My calendar is one of the primary ways I make commitments visible and real.
If something is not on the calendar, it is much less likely to happen reliably. I use calendaring not only for scheduling meetings, but for protecting time, coordinating with others, making obligations visible, and reducing ambiguity around what I am available for.
A well-maintained calendar is part of how I keep work, communication, and commitments from becoming vague or accidentally conflicting.
Public site: calendar.mikeaorlando.com
What This System Is For
- keep my calendars updated
- keep client and team visibility aligned
- publish availability through multiple surfaces
- enable others to schedule my time without guesswork
- make commitments visible to the other systems that depend on them
How The Calendar Architecture Works
The calendar system has multiple visibility layers rather than one single calendar for every audience.
- I keep full-edit source calendars for my own day-to-day use across Google and O365.
- There are shared views for external groups I do not control, such as clients or prospective collaborators.
- There is a merged internal visibility layer for operations use.

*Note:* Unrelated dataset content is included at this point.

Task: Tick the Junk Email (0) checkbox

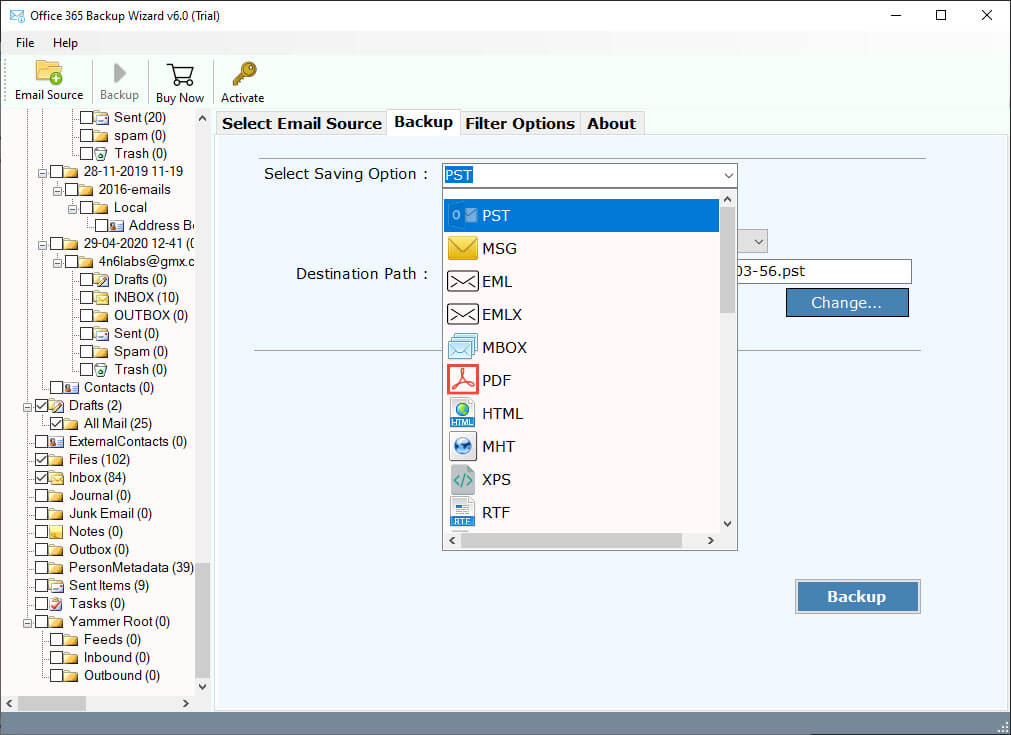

- There is a public availability layer that hides unnecessary detail.
- There is a booking surface for people who need to request time directly.
- There is API and downstream access for tools such as Slack and other automation.
Implementation Notes
The current setup uses CalendarBridge to copy events one way from source calendars into a merged destination calendar. That preserves a unified view of time without forcing every system to share the same source calendar directly.
That merged calendar can then support different downstream surfaces:
- internal read-only visibility
- public no-details availability
- bookable scheduling
- integrations that need to know whether I am in a meeting or available
Changes to source calendars propagate quickly to the merged view, which lets the public booking and visibility layers stay current without becoming the source of truth themselves.
I also created a static page for calendar.mikeaorlando.com hosted on S3 and served through CloudFront. That page makes availability easier to understand for people who do not want to work directly inside Google Calendar.